Document passage

Which direction should I face my 80mm fans?  Should it be blowing air in on both sides or blowing the air out?  Also, would it be smart to have the PSU fan and the CPU cooler fan both facing directly together or should I face the PSU fan upwards?


----------



## techguy31 (Jul 11, 2012)

Bump! Need help.  Should I keep the 2700k or 3770k?  I do plan on overclocking in the future.


----------



## Jegergrim (Jul 11, 2012)

I bought the Shuriken Big 2 Rev B cpu cooler, but had nothing but trouble, also you need to mod the backplate, drilling a hole to make it fit with the board... not sure how others attached the cooler to the board, the ram/VRM is in the way for the top-right screw to be tightened/attached.


----------



## CDdude55 (Jul 11, 2012)

techguy31 said:


> Which direction should I face my 80mm fans?  Should it be blowing air in on both sides or blowing the air out?  Also, would it be smart to have the PSU fan and the CPU cooler fan both facing directly together or should I face the PSU fan upwards?



Face the PSU fan downward towards the CPU if you already have a fan/s pulling in air. The key to air flow is simply making sure you are getting cool air in and moving the hot air out elsewhere, so if you have a fan or two at the front or sides then i'd use the PSU fan as an exhaust. Remember that hot air rises, so it's better to have a fan there then not imo. Plus since that case doesn't have any rear fan mounts then i think it would be the best solution to have the PSU pulling air out of the case. 



techguy31 said:


> Bump! Need help.  Should I keep the 2700k or 3770k?  I do plan on overclocking in the future.

Problems
A. Check each statement against the forum thread on case fans and answer yes or no, quoting the deciding words from the thread.
(i) CDdude55 recommends using the PSU fan as an exhaust when there are fans at the front or sides.
(ii) Jegergrim says the Shuriken Big 2 Rev B cooler fit the board without any changes.
(iii) The case has rear fan mounts.
B. In the forum thread on case fans, which two processors is techguy31 deciding between?
C. Carry on the forum thread on case fans from the point at which it stops.

Provided information

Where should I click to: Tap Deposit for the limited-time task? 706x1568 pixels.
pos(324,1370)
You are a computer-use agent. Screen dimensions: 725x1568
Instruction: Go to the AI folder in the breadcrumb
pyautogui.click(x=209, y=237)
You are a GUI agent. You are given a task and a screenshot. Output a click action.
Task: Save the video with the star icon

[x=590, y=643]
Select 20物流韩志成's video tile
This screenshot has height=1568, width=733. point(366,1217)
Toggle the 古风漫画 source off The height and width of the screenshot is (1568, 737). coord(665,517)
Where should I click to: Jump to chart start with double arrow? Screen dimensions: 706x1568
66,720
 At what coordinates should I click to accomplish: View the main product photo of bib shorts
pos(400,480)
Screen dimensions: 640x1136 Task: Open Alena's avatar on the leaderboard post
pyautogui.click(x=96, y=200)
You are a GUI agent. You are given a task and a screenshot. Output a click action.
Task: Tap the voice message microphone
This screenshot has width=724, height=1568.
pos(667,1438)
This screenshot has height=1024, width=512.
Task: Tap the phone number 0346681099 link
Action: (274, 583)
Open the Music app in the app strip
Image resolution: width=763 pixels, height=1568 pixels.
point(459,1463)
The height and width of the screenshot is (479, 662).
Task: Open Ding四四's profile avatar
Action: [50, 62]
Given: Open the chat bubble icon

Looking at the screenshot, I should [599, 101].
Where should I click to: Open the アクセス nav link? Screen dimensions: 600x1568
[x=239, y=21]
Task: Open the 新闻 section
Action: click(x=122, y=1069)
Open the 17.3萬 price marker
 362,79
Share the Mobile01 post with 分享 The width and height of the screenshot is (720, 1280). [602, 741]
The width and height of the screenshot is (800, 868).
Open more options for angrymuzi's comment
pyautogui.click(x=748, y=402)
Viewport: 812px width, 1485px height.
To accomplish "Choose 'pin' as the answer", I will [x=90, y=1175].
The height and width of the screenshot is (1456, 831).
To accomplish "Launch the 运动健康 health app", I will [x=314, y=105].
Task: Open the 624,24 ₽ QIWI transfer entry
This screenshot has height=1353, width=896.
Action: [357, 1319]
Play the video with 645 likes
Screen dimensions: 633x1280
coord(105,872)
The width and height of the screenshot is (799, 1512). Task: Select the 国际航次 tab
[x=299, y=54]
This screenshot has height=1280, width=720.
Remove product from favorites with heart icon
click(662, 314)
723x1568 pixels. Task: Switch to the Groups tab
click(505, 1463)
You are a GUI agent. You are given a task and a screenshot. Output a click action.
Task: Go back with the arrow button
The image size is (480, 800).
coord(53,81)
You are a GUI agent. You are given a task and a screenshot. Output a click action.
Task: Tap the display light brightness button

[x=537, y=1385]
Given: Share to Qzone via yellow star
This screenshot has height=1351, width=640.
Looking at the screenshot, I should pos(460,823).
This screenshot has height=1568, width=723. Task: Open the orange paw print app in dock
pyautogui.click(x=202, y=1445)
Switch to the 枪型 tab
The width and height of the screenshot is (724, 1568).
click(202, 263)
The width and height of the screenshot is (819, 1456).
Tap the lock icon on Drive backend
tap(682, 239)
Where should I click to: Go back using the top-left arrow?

The responses
A.
(i) Yes: "so if you have a fan or two at the front or sides then i'd use the PSU fan as an exhaust"
(ii) No: "you need to mod the backplate, drilling a hole to make it fit with the board"
(iii) No: "since that case doesn't have any rear fan mounts"

B. The 2700k and the 3770k.

C.
Performance wise Ivy Bridge is not worth the upgrade over Sandy, it's big advantages are basically the stronger on die GPU as well as the the 22nm process which helps keep power consumption and heatput down. So if you're getting the performance you need out of that 2700K then i see no reason to upgrade to a chip that ill not give you much to any of a performance increase.


----------



## techguy31 (Jul 11, 2012)

Jegergrim said:


> I bought the Shuriken Big 2 Rev B cpu cooler, but had nothing but trouble, also you need to mod the backplate, drilling a hole to make it fit with the board... not sure how others attached the cooler to the board, the ram/VRM is in the way for the top-right screw to be tightened/attached.



Did you mount the Shuriken on a P8Z77V-i?


----------



## Batou1986 (Jul 12, 2012)

Coming from someone who owns one the WD raptors are not worth the money now that SSD's have came down in price.


----------



## Jegergrim (Jul 12, 2012)

techguy31 said:


> Did you mount the Shuriken on a P8Z77V-i?



No, on a P8Z77-I, and no again, never got to fully mount it, as stated above


----------



## Elmo (Jul 12, 2012)

Batou1986 said:


> Coming from someone who owns one the WD raptors are not worth the money now that SSD's have came down in price.


Strongly agree.View attachment 47772


----------



## techguy31 (Jul 12, 2012)

Batou1986 said:


> Coming from someone who owns one the WD raptors are not worth the money now that SSD's have came down in price.



I couldn't pass up the good deal I got on the 600GB Velociraptor.


----------



## Jegergrim (Jul 14, 2012)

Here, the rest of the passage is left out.